Tables 2a and 2b in the G.711 spec list all defined quantization intervals and
all decision values that mark boundaries between them; here is a digested form
of the beginning of the canonical quantization table for either side of zero:

Quantization interval	Quantized value
(range of magnitudes)	(absolute)
---------------------------------------
0-1			0
1-3			2
3-5			4
...
29-31			30
31-35			33
35-39			37
...
91-95			93
95-103			99
...

This canonical quantization table is defined in terms of absolute values, and
is therefore fully symmetric around zero.  A careful look at the above table
raises a question: which quantization interval (and thus which PCMU octet
output) should be selected if the input value to the encoder has a magnitude
exactly equal to one of the threshold points, or decision values as they are
officially called?  In other words, what should the encoder do if the magnitude
of the 14-bit input value equals 1, 3, 5, ..., 31, 35, 39 etc?  The answer to
this question is where the 3 candidate mappings under our consideration differ:

* The "compress" function of G.726 operating in mu-law mode selects the higher
  (in absolute value) quantization interval at every decision value threshold,
  on both sides of zero: see Table 15/G.726.  PCMU octet 0x7F (meaning -0) will
  never be emitted by this version, and an input sequence of -3, -2, -1, 0, 1,
  2, 3 will map to quantized values -4, -2, -2, 0, 2, 2, 4.

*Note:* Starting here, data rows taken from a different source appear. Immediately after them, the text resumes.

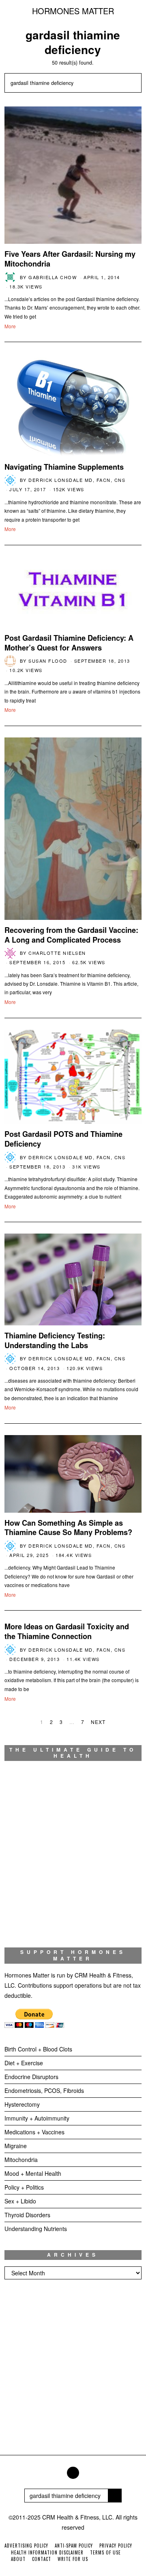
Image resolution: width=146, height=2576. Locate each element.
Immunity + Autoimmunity (36, 2118)
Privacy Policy (115, 2545)
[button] (132, 83)
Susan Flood (47, 660)
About (18, 2559)
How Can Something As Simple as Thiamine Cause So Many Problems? (68, 1528)
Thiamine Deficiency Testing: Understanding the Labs (54, 1340)
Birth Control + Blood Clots (38, 2049)
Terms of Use (105, 2552)
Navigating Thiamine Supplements (64, 467)
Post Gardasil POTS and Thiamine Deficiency (63, 1139)
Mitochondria (21, 2159)
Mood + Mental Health (32, 2173)
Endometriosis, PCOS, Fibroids (44, 2090)
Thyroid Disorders (27, 2215)
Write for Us (73, 2559)
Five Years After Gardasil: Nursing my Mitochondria (69, 259)
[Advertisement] (73, 2369)
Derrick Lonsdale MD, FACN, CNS (76, 480)
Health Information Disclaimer (47, 2552)
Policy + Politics (24, 2187)
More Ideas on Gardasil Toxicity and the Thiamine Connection (66, 1631)
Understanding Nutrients (35, 2229)
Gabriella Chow (52, 277)
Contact (41, 2559)
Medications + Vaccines (34, 2132)
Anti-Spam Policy (74, 2545)
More (10, 326)
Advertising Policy (26, 2545)
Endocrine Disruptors (31, 2077)
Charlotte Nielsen (57, 953)
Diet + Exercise (23, 2063)
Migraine (15, 2146)
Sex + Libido (20, 2201)
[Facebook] (73, 2473)
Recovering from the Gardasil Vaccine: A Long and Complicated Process (71, 935)
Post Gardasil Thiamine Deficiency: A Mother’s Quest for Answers (68, 643)
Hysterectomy (22, 2104)
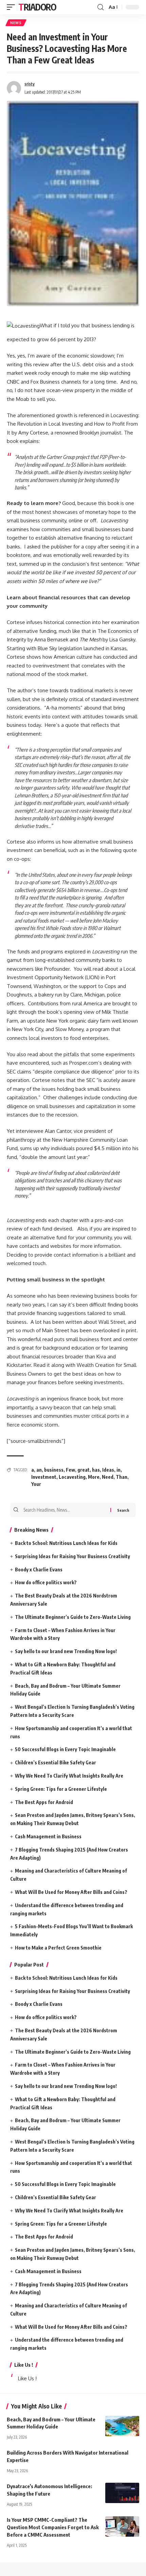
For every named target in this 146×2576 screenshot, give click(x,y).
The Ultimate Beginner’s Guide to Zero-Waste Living (73, 1617)
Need (107, 1477)
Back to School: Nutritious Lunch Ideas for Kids (66, 1543)
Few (70, 1470)
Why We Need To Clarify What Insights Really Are (69, 1776)
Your (36, 1484)
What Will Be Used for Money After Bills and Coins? (71, 1892)
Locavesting (72, 1477)
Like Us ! (23, 2365)
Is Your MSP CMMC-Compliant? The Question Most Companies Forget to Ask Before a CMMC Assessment (53, 2527)
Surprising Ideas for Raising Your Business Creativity (72, 1556)
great (83, 1470)
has (96, 1470)
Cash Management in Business (48, 1836)
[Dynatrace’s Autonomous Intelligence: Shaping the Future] (122, 2493)
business (53, 1470)
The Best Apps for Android (44, 1802)
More (93, 1477)
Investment (43, 1477)
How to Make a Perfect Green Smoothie (58, 1948)
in (118, 1470)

* The ulaw_compress() function in G.191 STL behaves like the G.726 version for
  positive values, but selects the smaller-absolute-value quantization interval
  for negative inputs.  Given the same input sequence as above, the output will
  correspond to quantized values -2, -2, -0, 0, 2, 2, 4.  (Quantized value -0
  is PCMU octet 0x7F.)

* The s2u[] table in toast_ulaw.c in libgsm source is flat-out wrong and should
  not be used or considered further (and because those authors did not include
  the source for whatever program they used to generate their broken s2u[] and
  u2s[] tables, we have no way to really analyze them), but one CAN construct a
  new table for the same function, using the upper 13 bits of 16-bit 2's
  complement input to generate PCMU output - see our dev/s2u-regen.c program
  and its output table in dev/s2u-regen.out.  The resulting mapping is
  "mirrored" around zero compared to G.191 STL ulaw_compress(): for the same
  input sequence as in the previous two examples, the output will correspond to
  quantized values -4, -2, -2, 0, 0, 2, 2.  Just like the G.726 version, this
  look-up table version will never emit PCMU octet 0x7F for -0.

It is important to note that all GSM speech decoders produce 2's complement
outputs that are only 13 bits wide, not 14 - therefore, when the input to the
G.711 encoder comes from the output of a GSM speech decoder, the difference
between all 3 alternatives listed above is masked, with all 3 producing
identical output.

For production software, our (Themyscira) recommendation is to use look-up
tables (dev/s2a-regen.out and dev/s2u-regen.out) for both A-law and mu-law
encoding, using the upper 12 bits from 16-bit 2's complement input for A-law
encoding and the upper 13 bits for mu-law encoding.